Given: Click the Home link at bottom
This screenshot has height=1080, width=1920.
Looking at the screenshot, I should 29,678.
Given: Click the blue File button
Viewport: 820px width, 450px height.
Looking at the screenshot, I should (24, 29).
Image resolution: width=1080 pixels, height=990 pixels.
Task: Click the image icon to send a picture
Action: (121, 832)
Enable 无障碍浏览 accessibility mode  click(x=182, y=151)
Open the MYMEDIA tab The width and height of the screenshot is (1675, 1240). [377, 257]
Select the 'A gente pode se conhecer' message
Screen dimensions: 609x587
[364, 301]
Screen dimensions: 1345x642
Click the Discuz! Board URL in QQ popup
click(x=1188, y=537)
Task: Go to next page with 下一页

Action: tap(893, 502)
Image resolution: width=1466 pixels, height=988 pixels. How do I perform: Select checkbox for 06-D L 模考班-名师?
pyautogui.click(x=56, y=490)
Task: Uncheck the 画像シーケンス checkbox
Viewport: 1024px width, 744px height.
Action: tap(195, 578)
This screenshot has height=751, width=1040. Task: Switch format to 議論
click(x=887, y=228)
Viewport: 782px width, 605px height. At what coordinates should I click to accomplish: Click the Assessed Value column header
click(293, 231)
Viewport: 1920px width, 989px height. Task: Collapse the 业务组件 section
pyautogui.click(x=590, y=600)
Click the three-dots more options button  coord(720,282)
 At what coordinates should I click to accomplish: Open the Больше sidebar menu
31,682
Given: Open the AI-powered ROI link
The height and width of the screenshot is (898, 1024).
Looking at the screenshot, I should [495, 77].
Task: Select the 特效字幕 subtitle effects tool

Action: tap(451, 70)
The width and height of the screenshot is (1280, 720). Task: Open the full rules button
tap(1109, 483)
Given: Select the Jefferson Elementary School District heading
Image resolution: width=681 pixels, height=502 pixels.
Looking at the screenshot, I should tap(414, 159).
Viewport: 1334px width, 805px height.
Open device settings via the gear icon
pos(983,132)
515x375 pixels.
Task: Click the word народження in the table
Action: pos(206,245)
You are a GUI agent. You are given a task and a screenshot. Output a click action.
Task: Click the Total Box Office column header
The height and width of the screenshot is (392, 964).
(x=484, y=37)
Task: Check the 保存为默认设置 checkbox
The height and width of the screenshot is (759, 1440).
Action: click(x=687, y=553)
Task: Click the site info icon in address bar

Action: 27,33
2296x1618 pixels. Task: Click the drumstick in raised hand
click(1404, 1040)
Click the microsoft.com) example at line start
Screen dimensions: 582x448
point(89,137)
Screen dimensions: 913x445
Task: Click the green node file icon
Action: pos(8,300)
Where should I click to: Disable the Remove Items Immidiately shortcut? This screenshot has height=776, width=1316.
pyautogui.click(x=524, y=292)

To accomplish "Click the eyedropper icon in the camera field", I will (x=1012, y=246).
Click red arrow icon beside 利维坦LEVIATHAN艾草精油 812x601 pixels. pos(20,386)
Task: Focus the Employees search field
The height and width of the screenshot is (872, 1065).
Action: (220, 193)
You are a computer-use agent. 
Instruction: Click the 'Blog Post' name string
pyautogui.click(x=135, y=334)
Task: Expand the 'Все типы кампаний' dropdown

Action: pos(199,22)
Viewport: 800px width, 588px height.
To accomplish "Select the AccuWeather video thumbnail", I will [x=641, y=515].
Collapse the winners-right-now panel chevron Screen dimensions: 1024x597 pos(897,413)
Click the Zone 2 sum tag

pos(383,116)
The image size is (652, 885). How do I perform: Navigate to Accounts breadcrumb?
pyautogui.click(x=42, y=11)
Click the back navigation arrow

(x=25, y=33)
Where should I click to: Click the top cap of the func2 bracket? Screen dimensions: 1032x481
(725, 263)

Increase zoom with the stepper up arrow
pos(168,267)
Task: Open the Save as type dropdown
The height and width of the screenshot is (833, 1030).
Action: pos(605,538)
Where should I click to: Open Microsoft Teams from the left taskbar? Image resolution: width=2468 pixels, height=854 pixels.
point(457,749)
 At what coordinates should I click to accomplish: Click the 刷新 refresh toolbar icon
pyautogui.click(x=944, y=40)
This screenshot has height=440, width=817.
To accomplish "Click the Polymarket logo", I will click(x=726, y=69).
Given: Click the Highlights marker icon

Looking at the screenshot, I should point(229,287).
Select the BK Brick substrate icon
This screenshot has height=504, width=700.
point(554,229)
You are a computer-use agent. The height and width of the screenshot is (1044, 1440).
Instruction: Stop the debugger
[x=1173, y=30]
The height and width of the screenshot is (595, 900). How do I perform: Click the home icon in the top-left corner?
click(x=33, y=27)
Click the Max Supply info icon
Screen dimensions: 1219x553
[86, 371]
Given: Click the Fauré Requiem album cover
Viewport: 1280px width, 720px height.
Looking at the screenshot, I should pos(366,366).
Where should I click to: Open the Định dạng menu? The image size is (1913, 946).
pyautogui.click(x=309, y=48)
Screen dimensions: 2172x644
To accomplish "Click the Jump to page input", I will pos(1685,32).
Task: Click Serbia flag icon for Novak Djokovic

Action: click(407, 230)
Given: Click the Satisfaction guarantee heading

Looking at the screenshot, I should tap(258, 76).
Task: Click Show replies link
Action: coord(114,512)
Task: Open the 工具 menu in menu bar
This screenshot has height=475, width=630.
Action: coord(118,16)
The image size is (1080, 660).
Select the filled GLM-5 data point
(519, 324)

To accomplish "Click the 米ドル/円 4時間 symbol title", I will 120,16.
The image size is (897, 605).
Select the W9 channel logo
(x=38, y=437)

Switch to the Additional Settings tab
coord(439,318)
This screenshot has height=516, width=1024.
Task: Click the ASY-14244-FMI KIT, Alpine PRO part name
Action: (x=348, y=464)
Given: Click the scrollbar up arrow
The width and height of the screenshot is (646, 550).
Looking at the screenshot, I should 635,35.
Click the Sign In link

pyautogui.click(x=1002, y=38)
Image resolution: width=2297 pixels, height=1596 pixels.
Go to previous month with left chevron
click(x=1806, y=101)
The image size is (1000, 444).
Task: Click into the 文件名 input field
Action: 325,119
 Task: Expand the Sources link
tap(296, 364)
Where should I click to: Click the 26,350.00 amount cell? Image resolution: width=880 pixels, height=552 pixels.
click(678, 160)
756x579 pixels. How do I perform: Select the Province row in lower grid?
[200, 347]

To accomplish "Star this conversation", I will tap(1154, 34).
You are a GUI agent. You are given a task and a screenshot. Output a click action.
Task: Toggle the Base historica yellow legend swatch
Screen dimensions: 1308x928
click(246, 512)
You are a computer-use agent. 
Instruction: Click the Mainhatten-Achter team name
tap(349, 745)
────────────────────
> [EXERCISE BRIEF] Extract all the material, leaving every line as it is.

> [SOLUTION FOR THIS PROBLEM]
Given: Click the Home link at bottom
This screenshot has height=1080, width=1920.
Looking at the screenshot, I should 29,678.
Given: Click the blue File button
Viewport: 820px width, 450px height.
Looking at the screenshot, I should (24, 29).
Image resolution: width=1080 pixels, height=990 pixels.
Task: Click the image icon to send a picture
Action: (121, 832)
Enable 无障碍浏览 accessibility mode  click(x=182, y=151)
Open the MYMEDIA tab The width and height of the screenshot is (1675, 1240). [377, 257]
Select the 'A gente pode se conhecer' message
Screen dimensions: 609x587
[364, 301]
Screen dimensions: 1345x642
Click the Discuz! Board URL in QQ popup
click(x=1188, y=537)
Task: Go to next page with 下一页

Action: tap(893, 502)
Image resolution: width=1466 pixels, height=988 pixels. How do I perform: Select checkbox for 06-D L 模考班-名师?
pyautogui.click(x=56, y=490)
Task: Uncheck the 画像シーケンス checkbox
Viewport: 1024px width, 744px height.
Action: tap(195, 578)
This screenshot has height=751, width=1040. Task: Switch format to 議論
click(x=887, y=228)
Viewport: 782px width, 605px height. At what coordinates should I click to accomplish: Click the Assessed Value column header
click(293, 231)
Viewport: 1920px width, 989px height. Task: Collapse the 业务组件 section
pyautogui.click(x=590, y=600)
Click the three-dots more options button  coord(720,282)
 At what coordinates should I click to accomplish: Open the Больше sidebar menu
31,682
Given: Open the AI-powered ROI link
The height and width of the screenshot is (898, 1024).
Looking at the screenshot, I should [495, 77].
Task: Select the 特效字幕 subtitle effects tool

Action: tap(451, 70)
The width and height of the screenshot is (1280, 720). Task: Open the full rules button
tap(1109, 483)
Given: Select the Jefferson Elementary School District heading
Image resolution: width=681 pixels, height=502 pixels.
Looking at the screenshot, I should tap(414, 159).
Viewport: 1334px width, 805px height.
Open device settings via the gear icon
pos(983,132)
515x375 pixels.
Task: Click the word народження in the table
Action: pos(206,245)
You are a GUI agent. You are given a task and a screenshot. Output a click action.
Task: Click the Total Box Office column header
The height and width of the screenshot is (392, 964).
(x=484, y=37)
Task: Check the 保存为默认设置 checkbox
The height and width of the screenshot is (759, 1440).
Action: click(x=687, y=553)
Task: Click the site info icon in address bar

Action: 27,33
2296x1618 pixels. Task: Click the drumstick in raised hand
click(1404, 1040)
Click the microsoft.com) example at line start
Screen dimensions: 582x448
point(89,137)
Screen dimensions: 913x445
Task: Click the green node file icon
Action: pos(8,300)
Where should I click to: Disable the Remove Items Immidiately shortcut? This screenshot has height=776, width=1316.
pyautogui.click(x=524, y=292)

To accomplish "Click the eyedropper icon in the camera field", I will (x=1012, y=246).
Click red arrow icon beside 利维坦LEVIATHAN艾草精油 812x601 pixels. pos(20,386)
Task: Focus the Employees search field
The height and width of the screenshot is (872, 1065).
Action: (220, 193)
You are a computer-use agent. 
Instruction: Click the 'Blog Post' name string
pyautogui.click(x=135, y=334)
Task: Expand the 'Все типы кампаний' dropdown

Action: pos(199,22)
Viewport: 800px width, 588px height.
To accomplish "Select the AccuWeather video thumbnail", I will [x=641, y=515].
Collapse the winners-right-now panel chevron Screen dimensions: 1024x597 pos(897,413)
Click the Zone 2 sum tag

pos(383,116)
The image size is (652, 885). How do I perform: Navigate to Accounts breadcrumb?
pyautogui.click(x=42, y=11)
Click the back navigation arrow

(x=25, y=33)
Where should I click to: Click the top cap of the func2 bracket? Screen dimensions: 1032x481
(725, 263)

Increase zoom with the stepper up arrow
pos(168,267)
Task: Open the Save as type dropdown
The height and width of the screenshot is (833, 1030).
Action: pos(605,538)
Where should I click to: Open Microsoft Teams from the left taskbar? Image resolution: width=2468 pixels, height=854 pixels.
point(457,749)
 At what coordinates should I click to accomplish: Click the 刷新 refresh toolbar icon
pyautogui.click(x=944, y=40)
This screenshot has height=440, width=817.
To accomplish "Click the Polymarket logo", I will click(x=726, y=69).
Given: Click the Highlights marker icon

Looking at the screenshot, I should point(229,287).
Select the BK Brick substrate icon
This screenshot has height=504, width=700.
point(554,229)
You are a computer-use agent. The height and width of the screenshot is (1044, 1440).
Instruction: Stop the debugger
[x=1173, y=30]
The height and width of the screenshot is (595, 900). How do I perform: Click the home icon in the top-left corner?
click(x=33, y=27)
Click the Max Supply info icon
Screen dimensions: 1219x553
[86, 371]
Given: Click the Fauré Requiem album cover
Viewport: 1280px width, 720px height.
Looking at the screenshot, I should pos(366,366).
Where should I click to: Open the Định dạng menu? The image size is (1913, 946).
pyautogui.click(x=309, y=48)
Screen dimensions: 2172x644
To accomplish "Click the Jump to page input", I will pos(1685,32).
Task: Click Serbia flag icon for Novak Djokovic

Action: click(407, 230)
Given: Click the Satisfaction guarantee heading

Looking at the screenshot, I should tap(258, 76).
Task: Click Show replies link
Action: coord(114,512)
Task: Open the 工具 menu in menu bar
This screenshot has height=475, width=630.
Action: coord(118,16)
The image size is (1080, 660).
Select the filled GLM-5 data point
(519, 324)

To accomplish "Click the 米ドル/円 4時間 symbol title", I will 120,16.
The image size is (897, 605).
Select the W9 channel logo
(x=38, y=437)

Switch to the Additional Settings tab
coord(439,318)
This screenshot has height=516, width=1024.
Task: Click the ASY-14244-FMI KIT, Alpine PRO part name
Action: (x=348, y=464)
Given: Click the scrollbar up arrow
The width and height of the screenshot is (646, 550).
Looking at the screenshot, I should 635,35.
Click the Sign In link

pyautogui.click(x=1002, y=38)
Image resolution: width=2297 pixels, height=1596 pixels.
Go to previous month with left chevron
click(x=1806, y=101)
The image size is (1000, 444).
Task: Click into the 文件名 input field
Action: 325,119
 Task: Expand the Sources link
tap(296, 364)
Where should I click to: Click the 26,350.00 amount cell? Image resolution: width=880 pixels, height=552 pixels.
click(678, 160)
756x579 pixels. How do I perform: Select the Province row in lower grid?
[200, 347]

To accomplish "Star this conversation", I will tap(1154, 34).
You are a GUI agent. You are given a task and a screenshot. Output a click action.
Task: Toggle the Base historica yellow legend swatch
Screen dimensions: 1308x928
click(246, 512)
You are a computer-use agent. 
Instruction: Click the Mainhatten-Achter team name
tap(349, 745)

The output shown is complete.